Sergio Corbucci is one of the three great Sergios of the spaghetti western (along with Leone and Sollima) and the director of two of the genre’s classics, Django (1966), which made a star of Franco Nero, and the Great Silence (1968). Compañeros (1970) leans into the political arena that Sollima specialized in, using the political chaos and opportunism of the revolution as a volatile cultural backdrop filled with warring factions and freelance mercenaries, while driving the film with capers and cons and capture and escapes. They cross the border, break a prisoner out of an American Fort, and tangle with a dope smoking bounty hunter with a wooden hand and a loyal falcon named Marsha. Jack Palance plays the laconic mercenary John, puffing on joints and smiling a crooked grin as he lazily springs traps and puts his prisoners to sadistic tortures, and his stoner delivery sends the film into a whole realm of weirdness.

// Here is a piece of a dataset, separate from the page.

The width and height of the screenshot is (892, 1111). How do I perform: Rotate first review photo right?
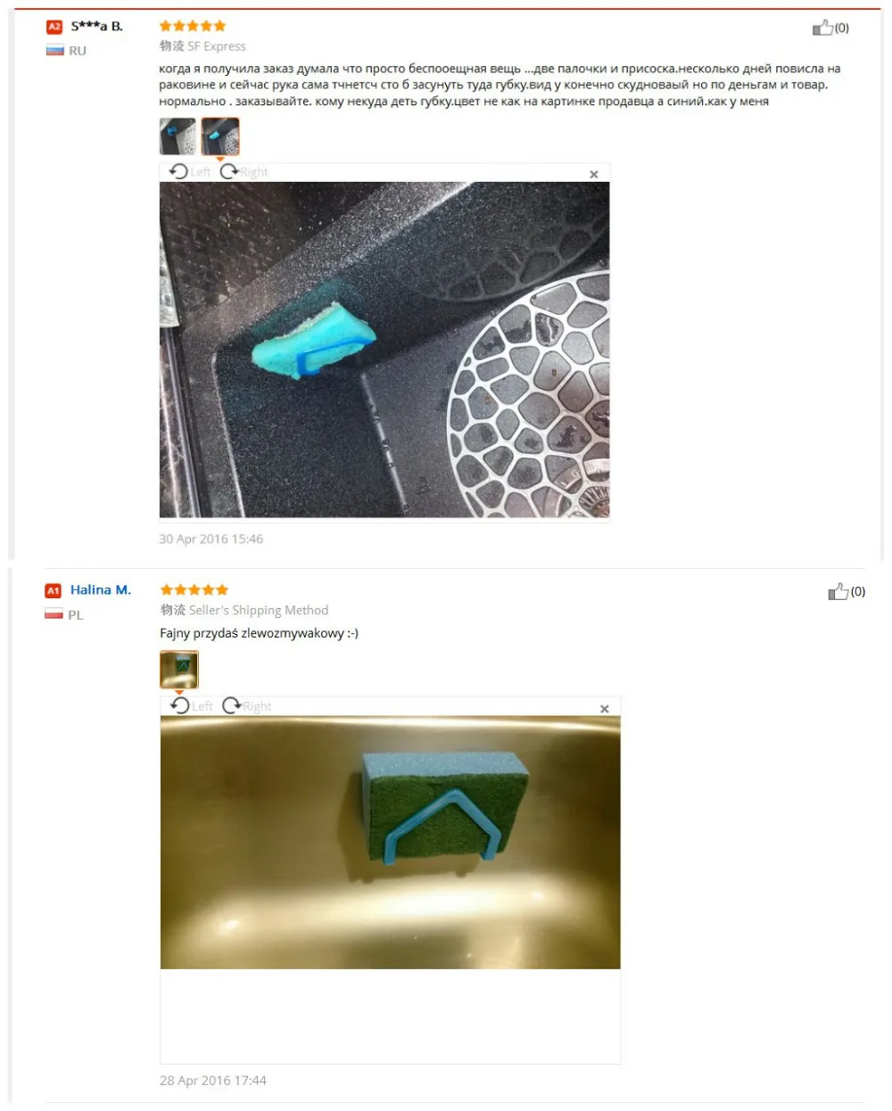(244, 172)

Complicating things even more are the (not always clear) conflicts within the revolution, with the grandstanding General Mongo only in it for personal gain and the idealistic Xantos playing the Gandhi of the Mexican Revolution, a pacifist who preaches non-violence while everyone is trying to kill him. That includes the opportunist Mongo, who needs Xantos for his payday but also finds him a threat to his agenda. Sort of. The details are murky, but that’s hardly a problem for a genre all about betrayals and greed. And yet Corbucci, who helped define the the amoral tone of the genre in Django, develops a streak of idealism that builds through the film until it blossoms as a defining theme without any sense of irony or insincerity. While he may not embrace the pacifism of his inspiration Professor, Corbucci certainly respects his integrity, a virtue not always seen in the genre, and presents it without cynicism. And that is quite a feat in a film with a body-count and a mercenary cast of this magnitude. It’s a wily good time with a rousing finish.
Fernando Rey, Karin Schubert and Tomas Milian
The Blu-ray debut features both the American version and the disc debut of the longer Italian cut (with four minutes of additional footage). Both editions, which have been newly mastered from the original negative, offer the choice of English and Italian language soundtracks (the restored scenes to the Italian cut are only in Italian with English subtitles, making them easy to spot). Image quality is great and the DTS-HD Mono soundtracks have that distinctive spaghetti western sound of studio-recorded dialogue and post-synched library sound effects. Ennio Morricone’s soundtrack sounds great.
Carried over from the previous DVD release is commentary by film journalists C. Courtney Joyner and Henry Parke and the 17-minute 2001 interview featurette “In the Company of Companeros” with interviews with stars Franco Nero and Tomas Milian and composer Ennio Morricone.